VERMETTE: I want to open people’s ideas of what it can be, but I understand how it’s so dense and complicated. I sort of just want people to pay attention. I made a lot of references to Métis folklore—there’s a reappearance of this bull. Ste. Anne is where my father’s from, but there’s also the Ste. Anne pilgrimage in Alberta and I decided to name the film that and tried to learn about it. I opened the dialogue up to this event that happened far away from where I live but I could find some ties there.
NOTEBOOK: I like that you’re framing this as an opening up of dialogue. I don’t imagine many people watching this film and seeing very specific messages.
VERMETTE: Or a specific culture. I think for me, it’s all family. That’s the thing I take away most from being Métis: family values. It’s family first. It’s no surprise that that’s overwhelmingly clear in the film.
NOTEBOOK: Do you mind sharing about other elements of Metis folklore that appear in the film?
VERMETTE: There’s the wolf. And these are figures that are evident in a lot of cultural folklores. We play with images and symbols, and even in the score we played with the fiddle, and had that change and evolve.
NOTEBOOK: How did you approach the sonic aspect of the film? It’s clear you like music and think about it, as you have your one short film, Suzanne Ciani on Letterman, that also doesn’t have a direct audio-visual match.
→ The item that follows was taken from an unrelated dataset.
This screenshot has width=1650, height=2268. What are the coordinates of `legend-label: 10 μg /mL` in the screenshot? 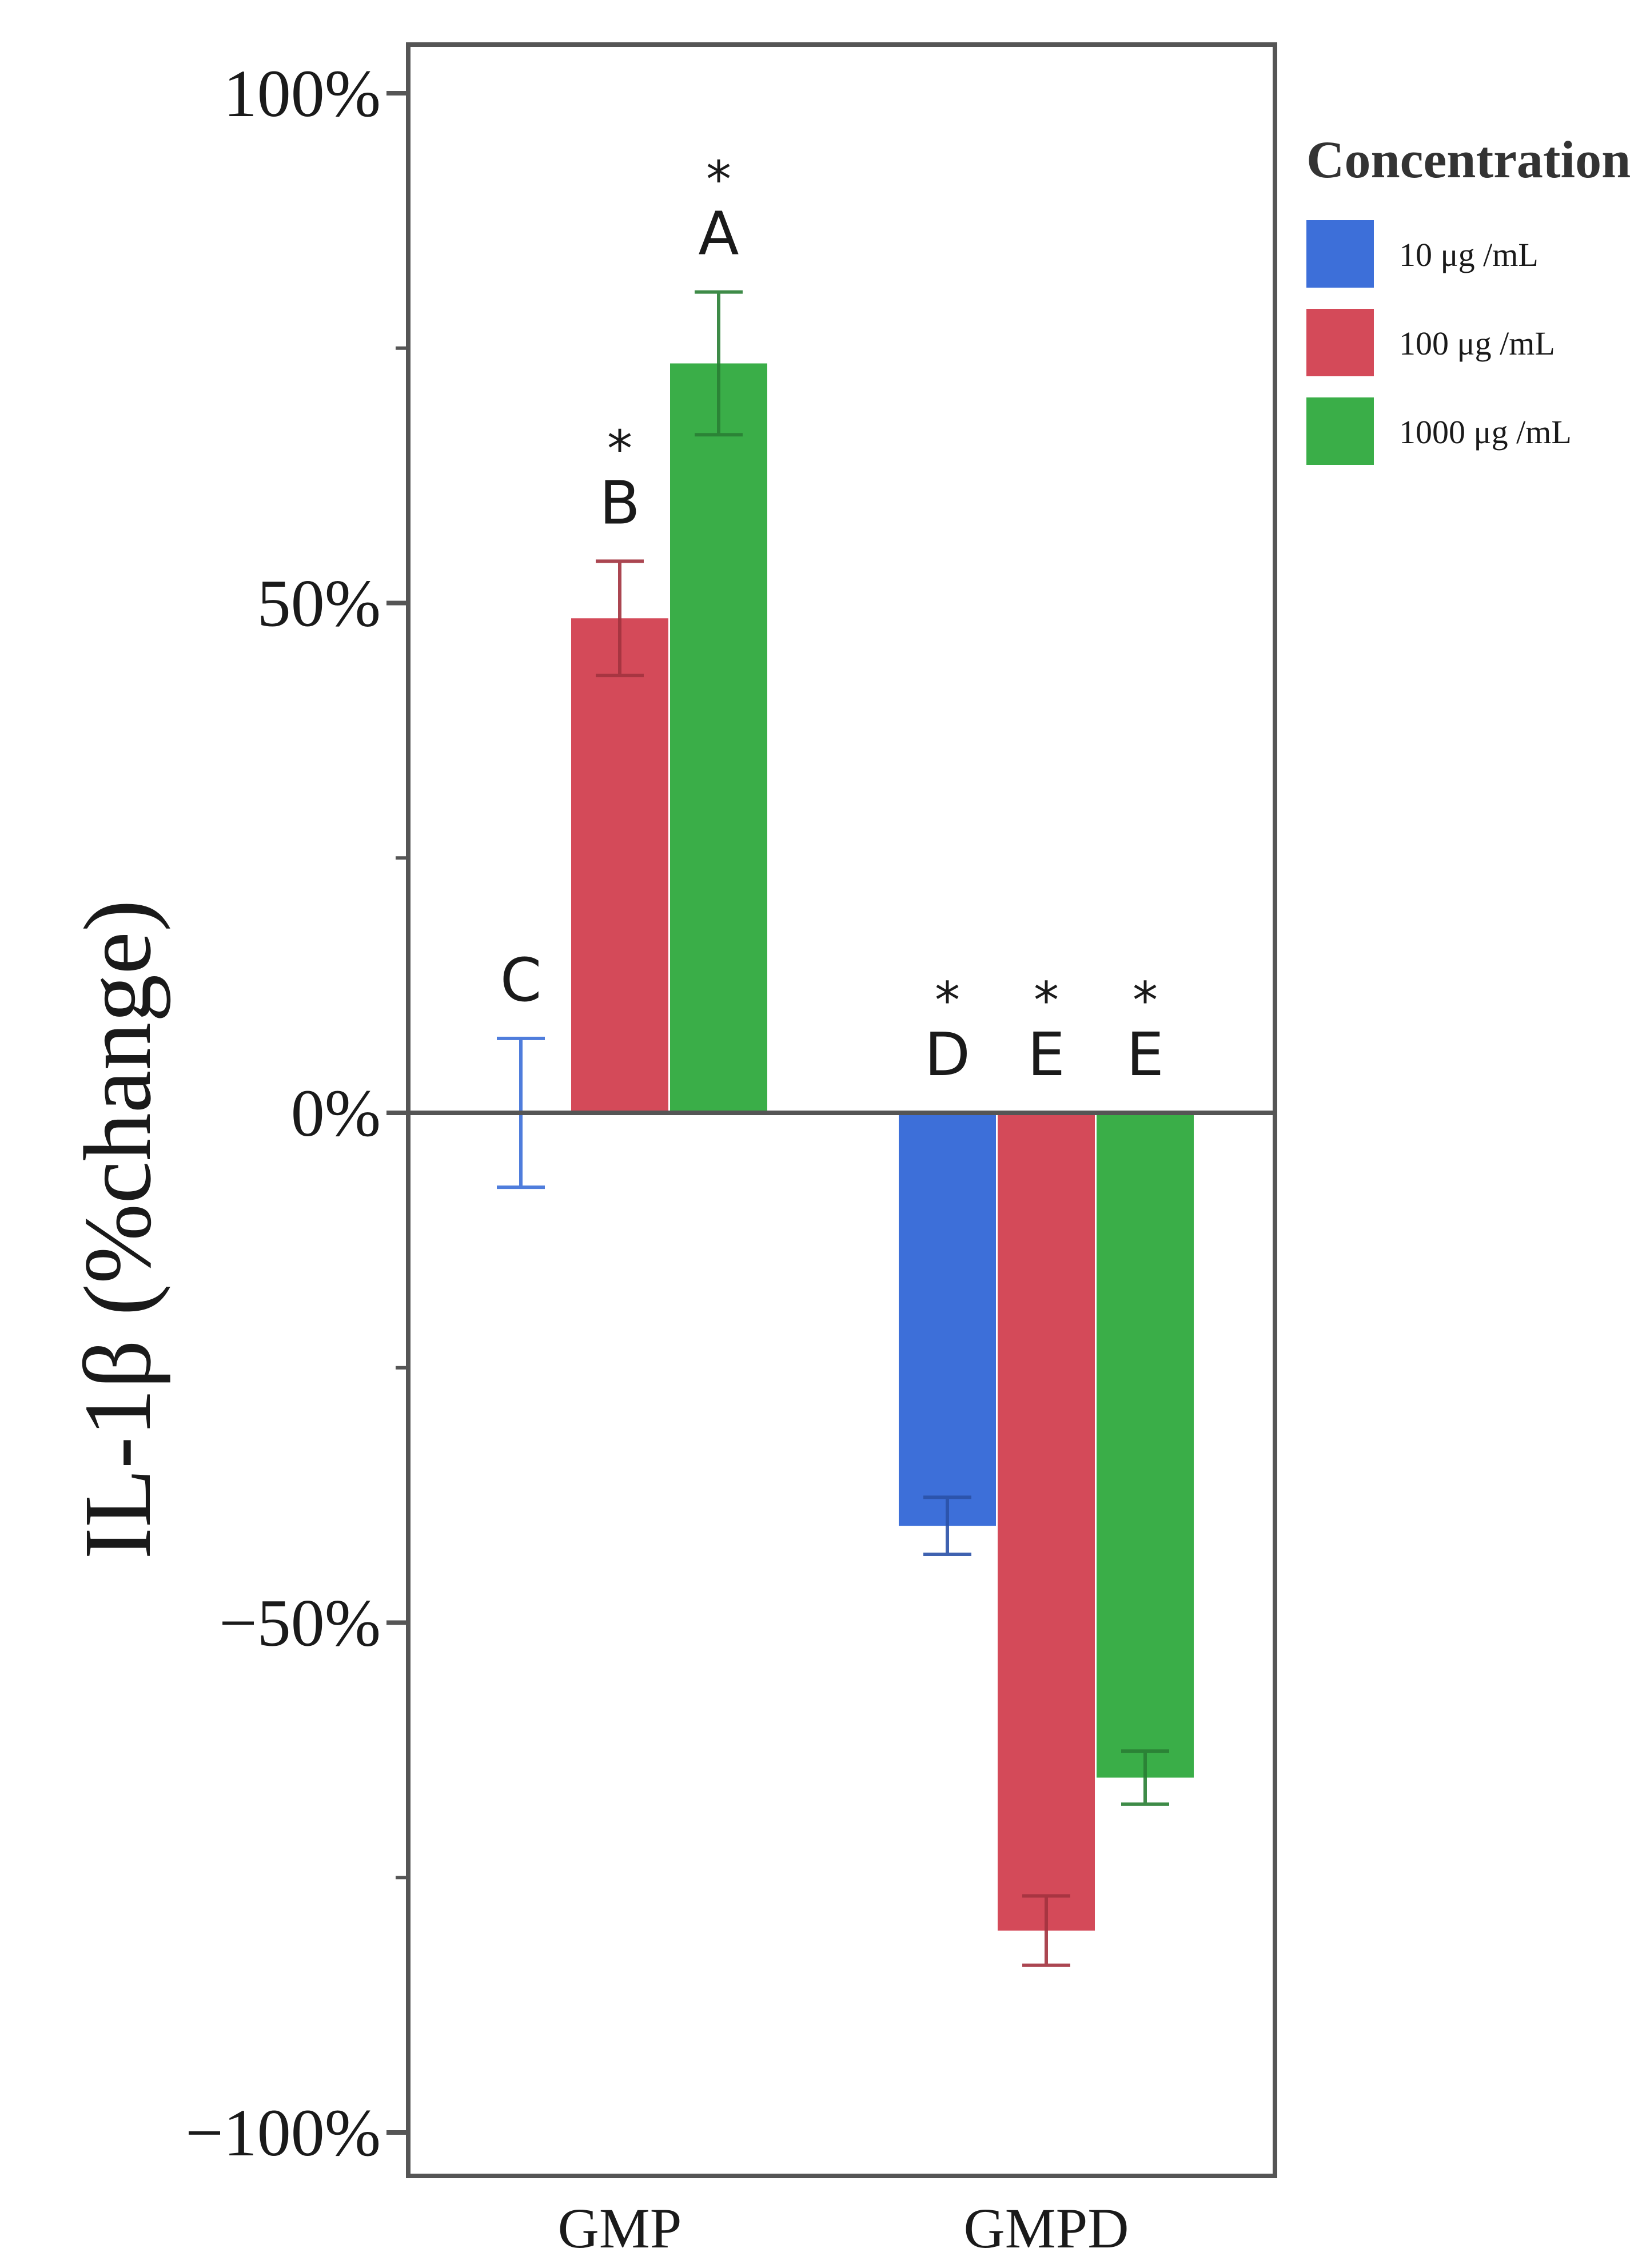 It's located at (1469, 255).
VERMETTE: Music is my favorite thing in the world—I don’t make films often because I listen to too much music. For Ste. Anne, it was a bit different because there were people talking. It’s a much quieter film, and it was a nice bend in my road because there was air and space to breathe. Sound is often a way for me to think about how I can put something in my image that’s missing. I often use sounds to channel other realms. I like to think about all dimensions of life, like sometimes with memories. With Les Châssis de Lourdes, there’s a lot of vacuuming sounds because my mum vacuumed all the time. In Ste. Anne, I use a lot of off-camera sounds. I sat with the sound team and tried to explain the complexity of how I approach it. I try to put a lot of samples in, and Bret Parenteau—who did the score—he would make stuff and I would drop it in whenever it worked. It was very playful. The rough cut had all these sound notes and text all over the images. It’s my favorite part of filmmaking. I love sound.
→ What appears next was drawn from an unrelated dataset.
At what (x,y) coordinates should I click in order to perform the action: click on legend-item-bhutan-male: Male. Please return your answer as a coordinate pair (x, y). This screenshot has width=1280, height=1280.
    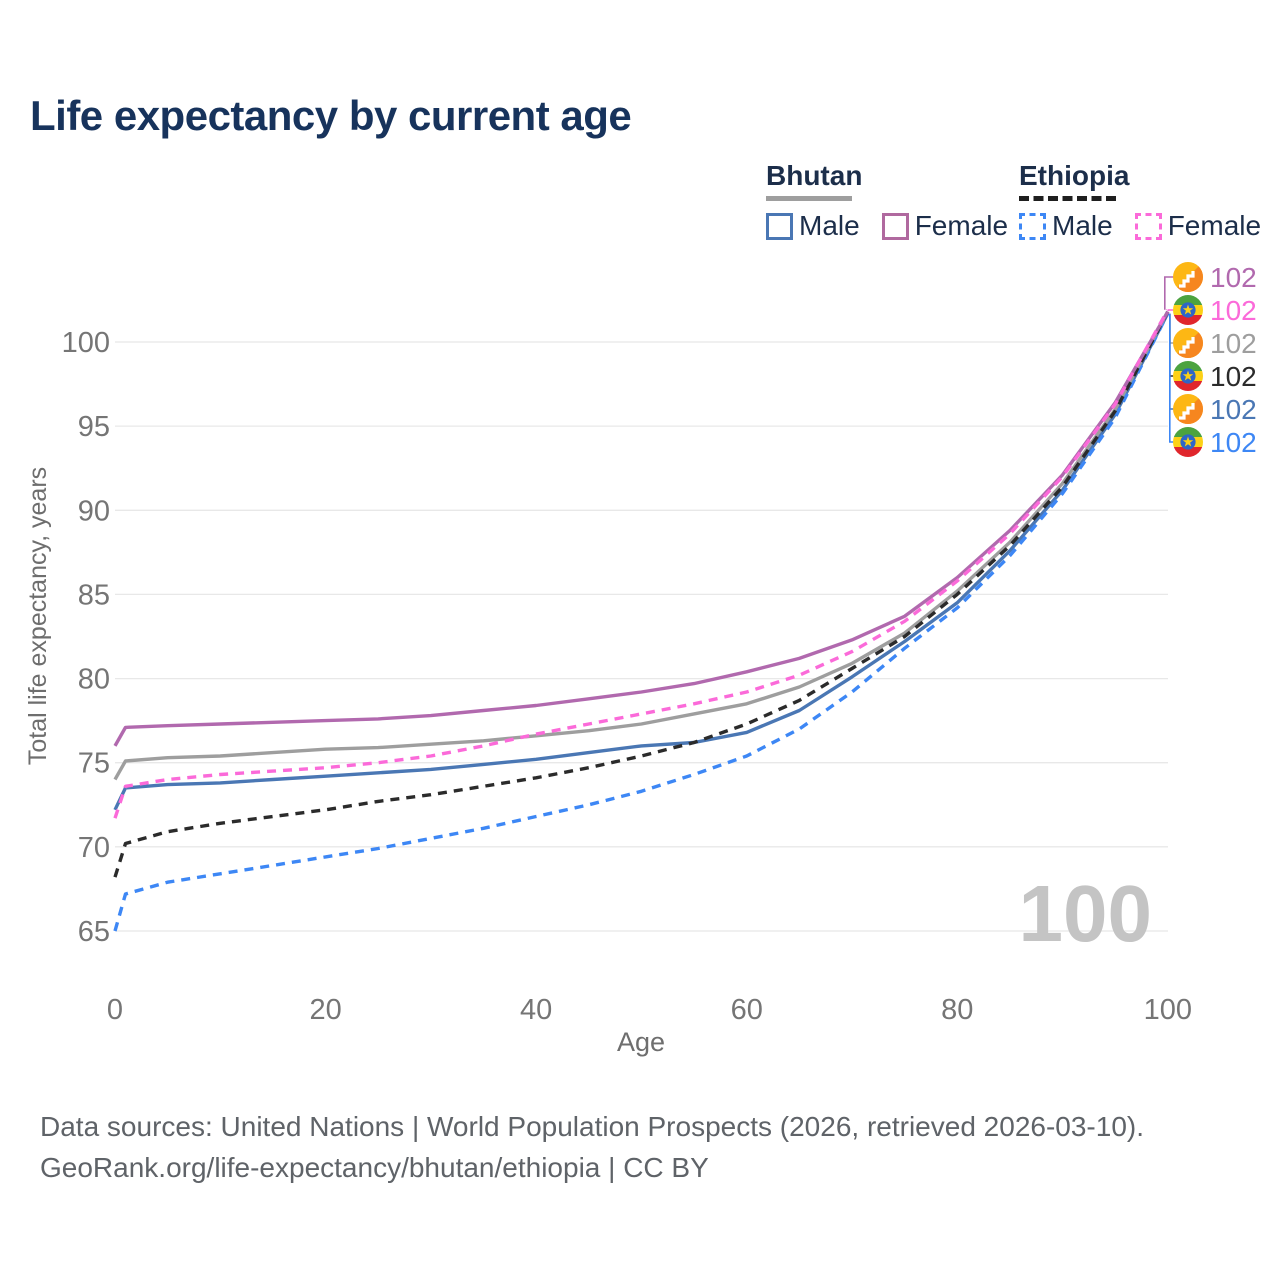
    Looking at the image, I should click on (813, 226).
NOTEBOOK: The big thing about Ste. Anne for me is getting sucked into its rhythm. The sound plays a role in that, but your images are also “composed” in a way where it feels like it’s following a more musical trajectory.
VERMETTE: The guys who taught me the most about editing are Madlib and J Dilla. Even in production I’m thinking about audiovisual samples, and I don’t get too caught up in it—like, let’s just get images! I do my own edits, and when I put everything together, I think about samples and sampling. I DJed a lot in Winnipeg, so I think about playlists and making a cinematic playlist. I’m always thinking about rhythm and pacing, and when you’re into music, you just know when something’s off.
NOTEBOOK: There’s a question I ask everyone I interview that I want to ask you: Do you mind sharing one thing you love about yourself?
VERMETTE: I love how I love others… these people, they’re weirdos, they’re misfits. I like big personalities because it’s never boring. I never want to be bored.